Franco “Bifo” Berardi: Spannocchia Castle, Tuscany
Leading contemporary Italian philosopher and author of And: Phenomenology of the End, The Uprising: On Poetry and Finance, and After the Future. Franco “Bifo” Berardi will lecture on current European art, politics, and economics in relation to the theme of courtesy (la cortesia).
Howard Caygill: Berlin, Germany
Considered one of the most important European philosophers of our time, author of On Resistance: A Philosophy of Defiance, and Kafka: In the Light of the Accident, Howard Caygill will give a seminar on Kafka as a Berlin writer, and a lecture on the theme of the fungal anthropocene in relation to John Cage and Anna Tsing’s philosophies.
Santiago Zabala: Berlin, Germany
Zabala is ICREA Research Professor of Philosophy at the Pompeu Fabra University, Barcelona. He is the author, with Gianni Vattimo, of Hermeneutic Communism: From Heidegger to Marx; and most recently of the book Only Art Can Save Us: Aesthetics and The End of Emergency, which will provide the theme of his lecture in Berlin.
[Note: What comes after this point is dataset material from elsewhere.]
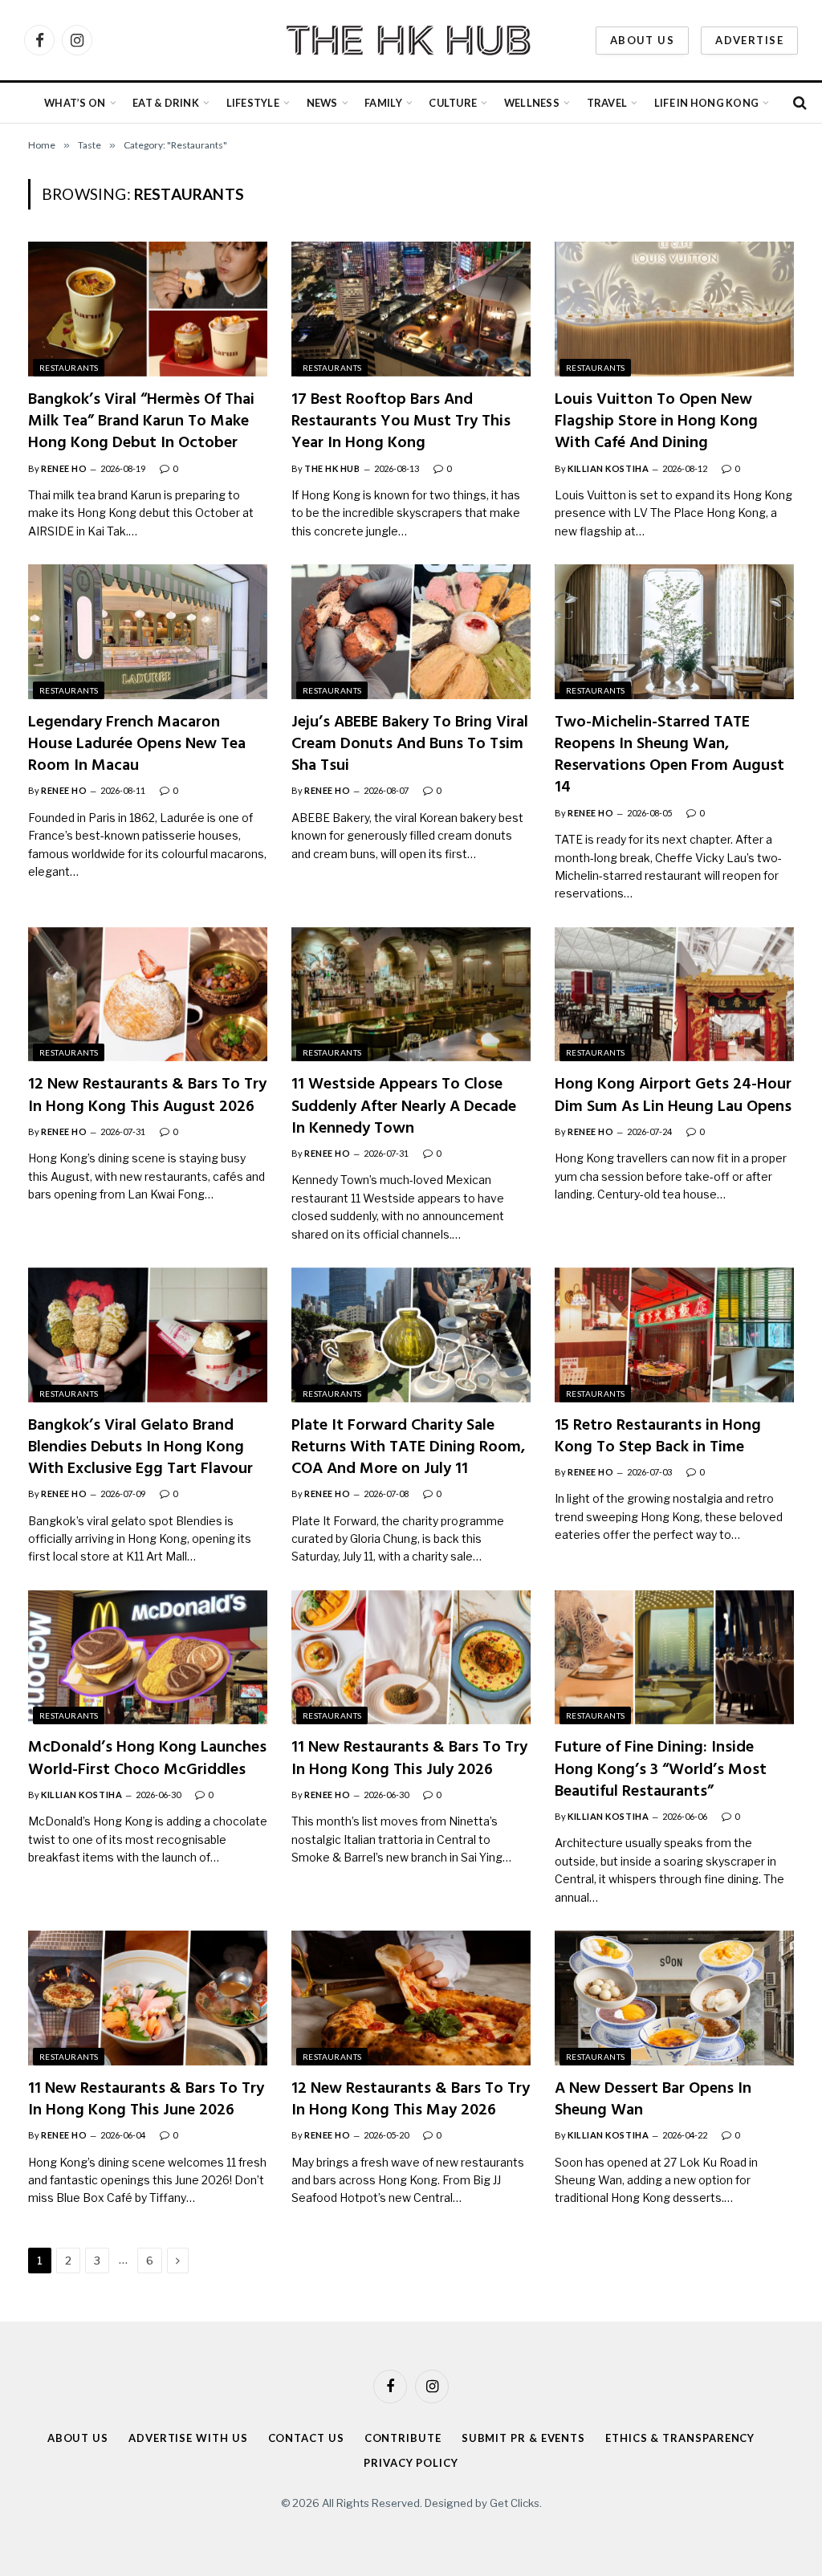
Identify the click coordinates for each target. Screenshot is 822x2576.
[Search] (798, 103)
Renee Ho (64, 468)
Silvia Mazzini: Berlin, Germany
Mazzini is Assistant Professor at the University of the Arts in Berlin and works as theatre author for several theatre companies. She is the author of Für eine mannigfaltige mögliche Welt: Kunst und Politik bei Ernst Bloch und Gianni Vattimo (For a Many-fold Possible World: Arts and Politics in Ernst Bloch and Gianni Vattimo) and of numerous articles on aesthetics, political philosophy, and theatre sciences. She will discuss with Santiago Zabala her co-edited book Making Communism Hermeneutical: Reading Vattimo and Zabala.
Jean-Luc Nancy: Paris, France
World-renowned French philosopher Jean-Luc Nancy has written more than twenty books and hundreds of texts or contributions to volumes, catalogues and journals, including The Inoperative Community (1991), The Sense of the World (1997), Being Singular Plural (2000) and numerous studies on art, community and contemporary society. Nancy deals with the question of how we can still speak of a “we” or of a plurality, without transforming this “we” into a substantial and exclusive identity. What are the conditions to speak of a “we” today?
Giovanni Tusa: Paris, France
Philosopher, media researcher, documentary filmmaker and video artist, Giovanni Tusa is currently a IFILNOVA-FCT Research Fellow at the Universdade Nova of Lisbon. Visiting Lecturer in Philosophy and Critical Theory in many institutions in Europe and the US, he is the Co-author of De la Fin, with Alain Badiou. In the IDSVA Paris symposium with Jean-Luc Nancy, he will explore the boundaries between man and animal, animate and inanimate, life and non-life.
David Driskell: Colby College, Waterville, ME
Artist-philosopher, printmaker, painter, curator, and art historian David Driskell is the founder of the David Driskell Center for the Study of the Visual Arts and Culture and the African Diaspora, at University of Maryland, College Park. His art is to be seen in numerous collections worldwide, including the Colby College Museum of Art, where he will lecture on how to look at a work of art.
Dejan Lukic: Colby College, Waterville, ME
Lukic teaches art writing at the School of Visual Arts in New York. All of his work deals with the inescapable convergence of art and philosophy. Current projects are titled “Charismatic Image” and “Cosmo-Politics.”